→ **Aim of the exercise**:
Rewrite everything from the line containing "Task: Click the SQL Editor code brackets icon" down to the line containing "Action: point(47,224)", adding 106 to each coordinate in the answers and keeping every other line as it is. Leave the pictures out.
+++ Data excerpts +++
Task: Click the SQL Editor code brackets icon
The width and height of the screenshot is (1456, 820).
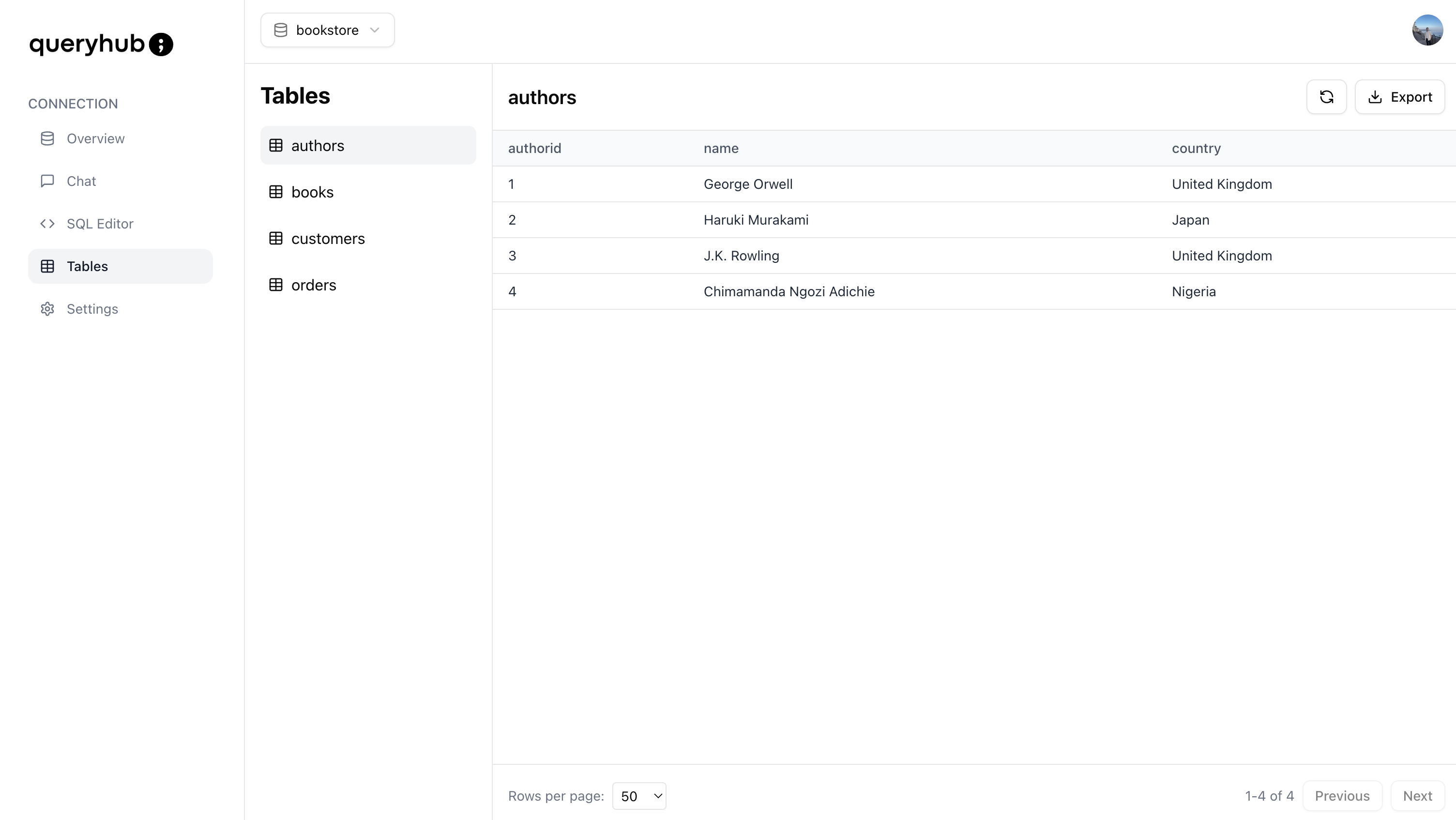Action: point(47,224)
+++
+++ Data excerpts +++
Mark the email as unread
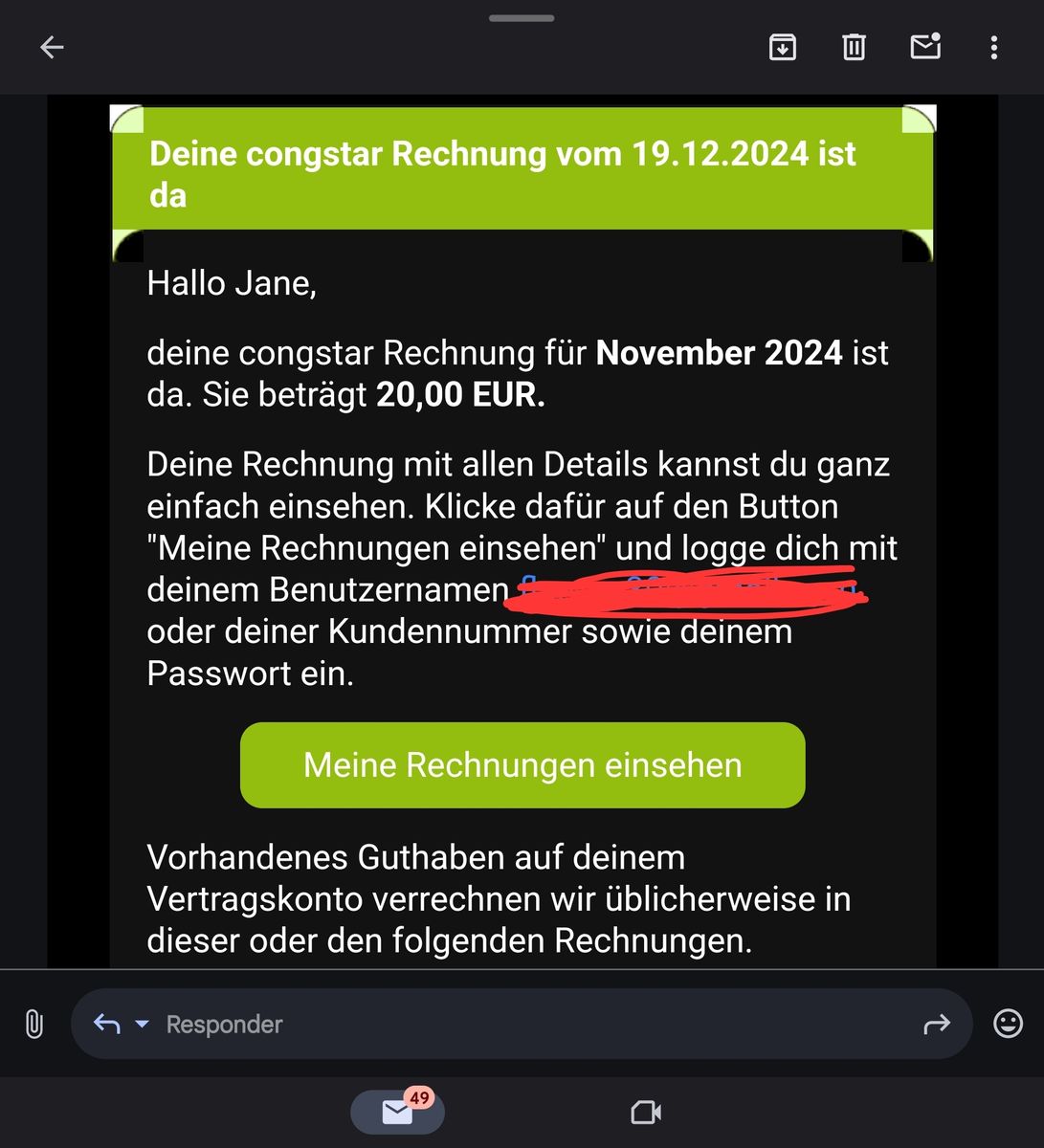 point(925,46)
+++
→ **Response**:
Task: Click the SQL Editor code brackets icon
The width and height of the screenshot is (1456, 820).
Action: point(153,330)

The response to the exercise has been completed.